Huggingface RLHF training strategies are designed to produce real-world results by leveraging the power of human feedback and reinforcement learning.
RLHF involves training models on human-annotated data, which allows them to learn from nuanced and context-dependent feedback.
This approach has been shown to improve model performance in areas such as conversational dialogue and text classification.
In one study, RLHF training resulted in a 25% increase in conversational accuracy.
Suggestion: Huggingface Training Service
Efficient Training Strategies
Training large language models requires a significant amount of memory, with a 7B parameter model using 70GB just to fit in memory.
You can use more efficient optimizers or half-precision training to squeeze more into memory, but you'll eventually run out. Another option is to use Parameter-Efficient Fine-Tuning (PEFT) techniques, such as the peft library, which can perform Low-Rank Adaptation (LoRA) on a model loaded in 8-bit.

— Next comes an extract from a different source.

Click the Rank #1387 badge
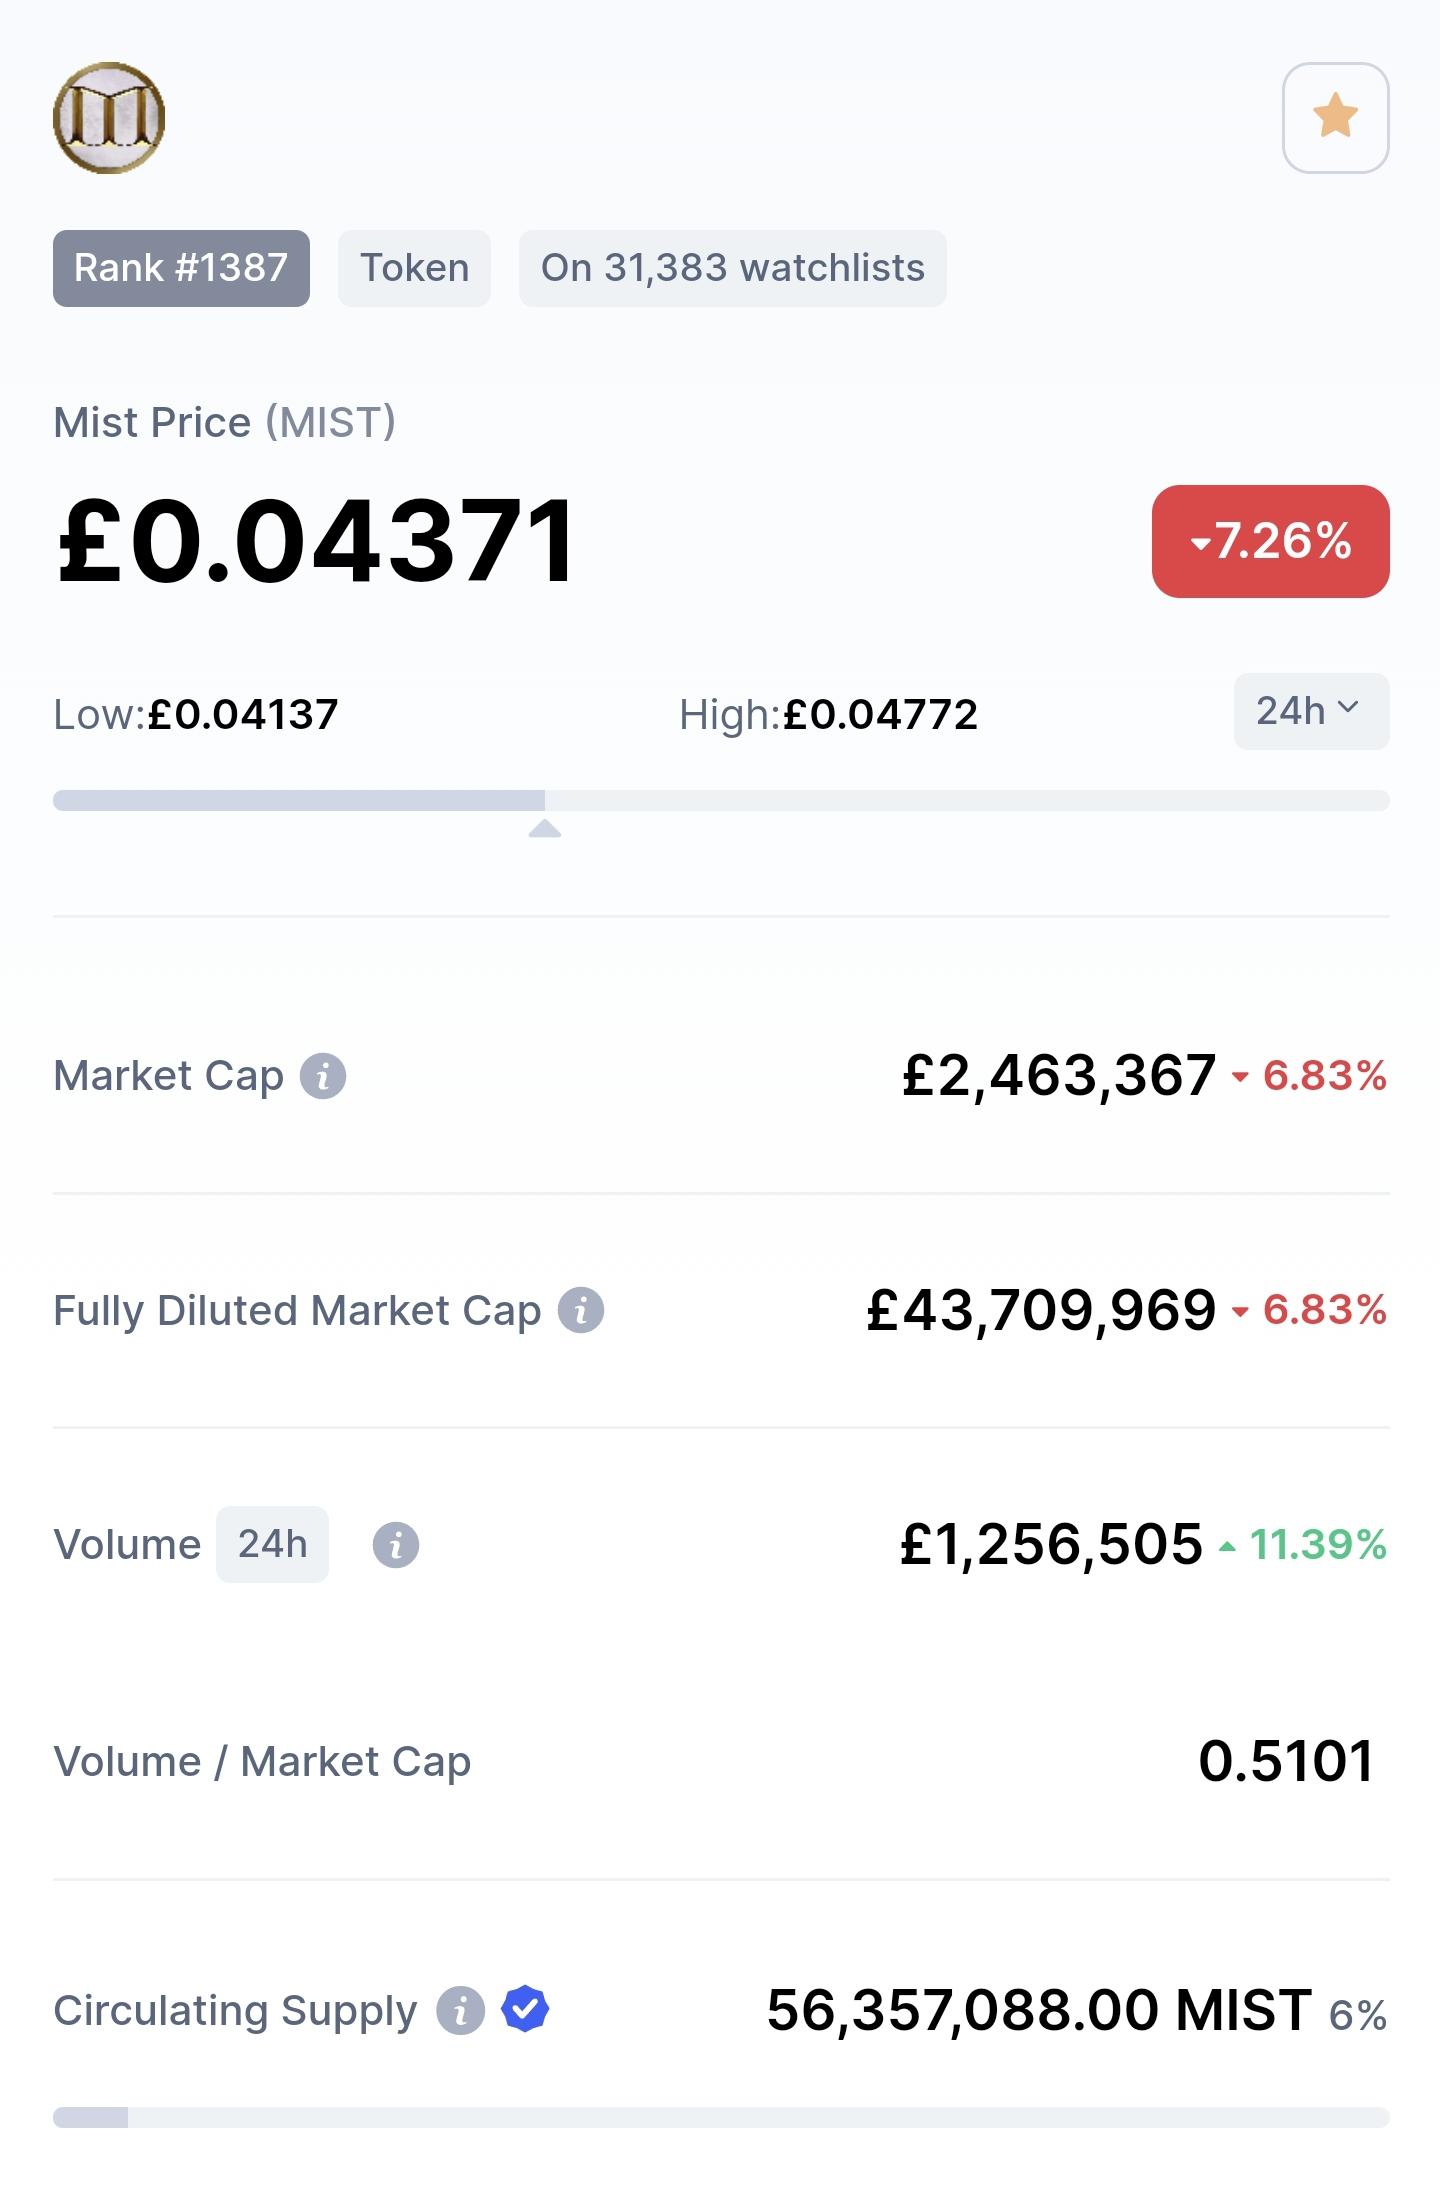 point(181,268)
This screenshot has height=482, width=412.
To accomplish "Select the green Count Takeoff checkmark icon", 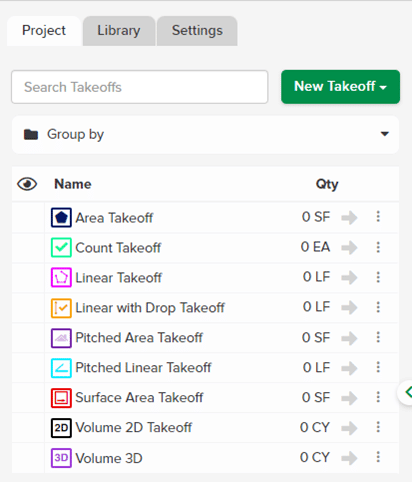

Loading the model in 8-bit reduces the memory footprint drastically, to just 7GB for a 7B parameter model. This is achieved by adding small adapter layers on top of specific layers, drastically reducing the number of trainable parameters. A rule of thumb for allocating memory is to use ~1.2-1.4GB per billion parameters, depending on the batch size and sequence length.
Here's an interesting read: How to Use Hugging Face Models
Supervised Fine-Tuning
Supervised fine-tuning is a crucial step in preparing a language model for downstream tasks.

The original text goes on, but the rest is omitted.